[Material provided — start]
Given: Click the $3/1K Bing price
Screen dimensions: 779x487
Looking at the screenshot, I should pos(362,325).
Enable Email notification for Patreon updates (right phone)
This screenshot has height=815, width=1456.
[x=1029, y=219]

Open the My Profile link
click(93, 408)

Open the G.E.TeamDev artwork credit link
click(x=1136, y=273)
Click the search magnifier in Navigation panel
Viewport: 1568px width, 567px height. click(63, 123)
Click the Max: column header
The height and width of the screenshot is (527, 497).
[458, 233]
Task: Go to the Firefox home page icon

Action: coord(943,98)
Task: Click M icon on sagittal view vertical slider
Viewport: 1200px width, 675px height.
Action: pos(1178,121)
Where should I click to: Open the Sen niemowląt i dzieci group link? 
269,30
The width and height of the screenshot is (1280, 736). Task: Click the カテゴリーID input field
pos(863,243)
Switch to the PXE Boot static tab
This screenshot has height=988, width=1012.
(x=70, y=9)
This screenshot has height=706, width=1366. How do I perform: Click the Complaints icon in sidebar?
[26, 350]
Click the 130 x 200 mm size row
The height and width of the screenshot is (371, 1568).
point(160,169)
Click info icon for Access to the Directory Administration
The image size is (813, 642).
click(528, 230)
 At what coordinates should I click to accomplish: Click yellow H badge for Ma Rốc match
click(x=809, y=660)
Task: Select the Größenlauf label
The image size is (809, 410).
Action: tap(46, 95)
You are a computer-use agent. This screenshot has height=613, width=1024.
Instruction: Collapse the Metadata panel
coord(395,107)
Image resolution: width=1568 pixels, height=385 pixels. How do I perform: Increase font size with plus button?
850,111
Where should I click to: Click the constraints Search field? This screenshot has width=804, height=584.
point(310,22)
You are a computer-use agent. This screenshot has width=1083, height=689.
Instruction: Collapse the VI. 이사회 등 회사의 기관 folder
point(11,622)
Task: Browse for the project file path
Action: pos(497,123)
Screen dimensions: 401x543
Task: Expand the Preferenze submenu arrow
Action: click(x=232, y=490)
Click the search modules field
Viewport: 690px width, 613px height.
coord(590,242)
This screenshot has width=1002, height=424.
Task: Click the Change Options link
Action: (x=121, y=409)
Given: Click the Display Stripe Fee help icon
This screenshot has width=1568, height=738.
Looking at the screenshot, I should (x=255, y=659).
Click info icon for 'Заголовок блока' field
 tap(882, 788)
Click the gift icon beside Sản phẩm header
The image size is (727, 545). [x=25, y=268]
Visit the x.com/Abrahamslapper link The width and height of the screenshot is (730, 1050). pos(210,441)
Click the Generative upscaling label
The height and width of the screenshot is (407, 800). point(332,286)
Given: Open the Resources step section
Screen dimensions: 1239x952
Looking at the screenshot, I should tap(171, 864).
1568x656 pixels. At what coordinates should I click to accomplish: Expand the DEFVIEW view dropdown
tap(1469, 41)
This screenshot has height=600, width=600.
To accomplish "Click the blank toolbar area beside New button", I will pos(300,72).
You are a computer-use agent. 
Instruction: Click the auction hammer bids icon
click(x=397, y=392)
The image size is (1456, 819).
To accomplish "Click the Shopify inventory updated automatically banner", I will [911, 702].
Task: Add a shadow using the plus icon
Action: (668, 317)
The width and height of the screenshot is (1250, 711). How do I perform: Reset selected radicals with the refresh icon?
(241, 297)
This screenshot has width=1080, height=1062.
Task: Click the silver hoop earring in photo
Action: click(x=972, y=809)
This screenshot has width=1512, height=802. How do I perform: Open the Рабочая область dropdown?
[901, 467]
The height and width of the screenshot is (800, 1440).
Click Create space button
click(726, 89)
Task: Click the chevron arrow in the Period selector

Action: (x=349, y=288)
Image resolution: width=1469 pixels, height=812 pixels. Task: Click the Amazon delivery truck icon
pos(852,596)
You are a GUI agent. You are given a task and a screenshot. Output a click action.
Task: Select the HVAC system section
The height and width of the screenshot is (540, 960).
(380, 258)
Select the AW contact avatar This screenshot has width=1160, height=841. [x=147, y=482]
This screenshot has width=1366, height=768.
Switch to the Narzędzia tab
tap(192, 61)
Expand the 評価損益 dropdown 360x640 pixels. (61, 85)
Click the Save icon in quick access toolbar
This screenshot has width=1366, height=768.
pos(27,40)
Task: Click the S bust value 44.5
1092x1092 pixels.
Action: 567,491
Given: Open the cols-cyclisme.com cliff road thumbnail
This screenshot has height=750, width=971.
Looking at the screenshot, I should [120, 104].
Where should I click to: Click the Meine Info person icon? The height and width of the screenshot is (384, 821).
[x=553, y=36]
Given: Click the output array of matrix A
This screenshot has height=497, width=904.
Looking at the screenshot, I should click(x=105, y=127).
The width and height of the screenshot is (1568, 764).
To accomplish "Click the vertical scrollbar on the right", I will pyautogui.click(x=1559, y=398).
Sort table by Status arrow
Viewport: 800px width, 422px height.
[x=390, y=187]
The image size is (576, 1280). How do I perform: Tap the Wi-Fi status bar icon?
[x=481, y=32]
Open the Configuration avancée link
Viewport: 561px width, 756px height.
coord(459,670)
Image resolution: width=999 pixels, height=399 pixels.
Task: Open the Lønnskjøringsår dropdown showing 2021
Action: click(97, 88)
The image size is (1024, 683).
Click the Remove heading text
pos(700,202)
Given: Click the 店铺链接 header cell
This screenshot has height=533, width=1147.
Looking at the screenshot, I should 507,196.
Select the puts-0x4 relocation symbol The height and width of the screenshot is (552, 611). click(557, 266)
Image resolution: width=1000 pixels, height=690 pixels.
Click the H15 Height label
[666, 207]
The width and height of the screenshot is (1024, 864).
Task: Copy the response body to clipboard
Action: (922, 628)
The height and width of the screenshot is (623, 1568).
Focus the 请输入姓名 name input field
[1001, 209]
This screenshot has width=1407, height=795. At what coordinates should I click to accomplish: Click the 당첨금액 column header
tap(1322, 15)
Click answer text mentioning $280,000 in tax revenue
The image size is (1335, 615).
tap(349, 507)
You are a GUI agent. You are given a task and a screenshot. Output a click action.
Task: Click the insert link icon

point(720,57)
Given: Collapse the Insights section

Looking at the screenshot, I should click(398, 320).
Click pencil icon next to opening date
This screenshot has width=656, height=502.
[Material provided — finish]
* _What the task requires_
Your answer should be one number: how many lines in the records above include "computer".

* _Solution for this task_
3